How do you solve a non-linear equation using fsolve on python?

Question

I attempted to use the code below as a guide, in order to solve a non-linear equation, but I continue to get errors such as "object too deep for desired array" and "Result from function call is not a proper array of floats".

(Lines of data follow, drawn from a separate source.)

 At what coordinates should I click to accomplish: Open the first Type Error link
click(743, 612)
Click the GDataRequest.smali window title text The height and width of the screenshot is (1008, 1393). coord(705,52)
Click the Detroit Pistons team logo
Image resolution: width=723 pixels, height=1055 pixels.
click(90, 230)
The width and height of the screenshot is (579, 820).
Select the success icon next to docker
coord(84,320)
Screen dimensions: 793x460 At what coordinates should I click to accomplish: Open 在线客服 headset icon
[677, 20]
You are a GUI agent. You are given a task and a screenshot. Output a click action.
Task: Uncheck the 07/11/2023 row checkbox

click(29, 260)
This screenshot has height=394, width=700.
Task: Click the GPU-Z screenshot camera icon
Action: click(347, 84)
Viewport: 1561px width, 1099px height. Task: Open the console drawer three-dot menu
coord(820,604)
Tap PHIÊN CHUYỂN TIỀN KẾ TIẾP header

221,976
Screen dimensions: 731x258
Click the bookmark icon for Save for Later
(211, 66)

from scipy.optimize import fsolve
from math import exp

def equations(vars):
    x, y = vars
    eq1 = x+y**2-4
    eq2 = exp(x) + x*y - 3
    return [eq1, eq2]

x, y =  fsolve(equations, (1, 1))

print(x, y)

My code will be posted below. It points out the error on the line "Q = fsolve(equations, 1)"

%reset -f
from math import *
T = 4 # N·m
ω = 1800*(pi/30) # rad/s
A1 = .00131 # m^2
A2 = .00055 # m^2
P1 = 12000 # Pa
P2 = 200000 # Pa
ρ = 1000 # kg/m^3
μ = .89e-3 # N·s/m^2
η = .57 # % efficiency
g = 9.81 # m/s^2
γ = 9810 # N/m^3
Z2 = .7 # m

P_motor = T*ω
print(P_motor)

P_pump = P_motor*η
print(P_pump)

from scipy.optimize import fsolve

def equations(vars):
   Q = vars 
   eq1 = γ*Q*( ((P2-P1)/γ) + ( ( ( (Q**2) / (A2**2) ) - ( (Q**2) / (A1**2) ) )/2*g) + Z2) - P_pump
   return [eq1]
                    
Q = fsolve(equations, 1)

print(Q)

Answer 1

Since you have only one equation with one unknown variable, you don't need to put the output in a list. You can replace return [eq1] with return eq1 .

The new code would be:

%reset -f
from math import *
T = 4 # N·m
ω = 1800*(pi/30) # rad/s
A1 = .00131 # m^2
A2 = .00055 # m^2
P1 = 12000 # Pa
P2 = 200000 # Pa
ρ = 1000 # kg/m^3
μ = .89e-3 # N·s/m^2
η = .57 # % efficiency
g = 9.81 # m/s^2
γ = 9810 # N/m^3
Z2 = .7 # m

P_motor = T*ω
print(P_motor)

P_pump = P_motor*η
print(P_pump)

from scipy.optimize import fsolve

def equations(vars):
   Q = vars 
   eq1 = γ*Q*( ((P2-P1)/γ) + ( ( ( (Q**2) / (A2**2) ) - ( (Q**2) / (A1**2) ) )/2*g) + Z2) - P_pump
   return eq1

Q = fsolve(equations, 1)

print(Q)

Output:

753.9822368615503
429.7698750110836
[0.0011589]

Answer 2

The documentation states

func : callable f(x, *args)
A function that takes at least one (possibly vector) argument, and returns a value of the same length.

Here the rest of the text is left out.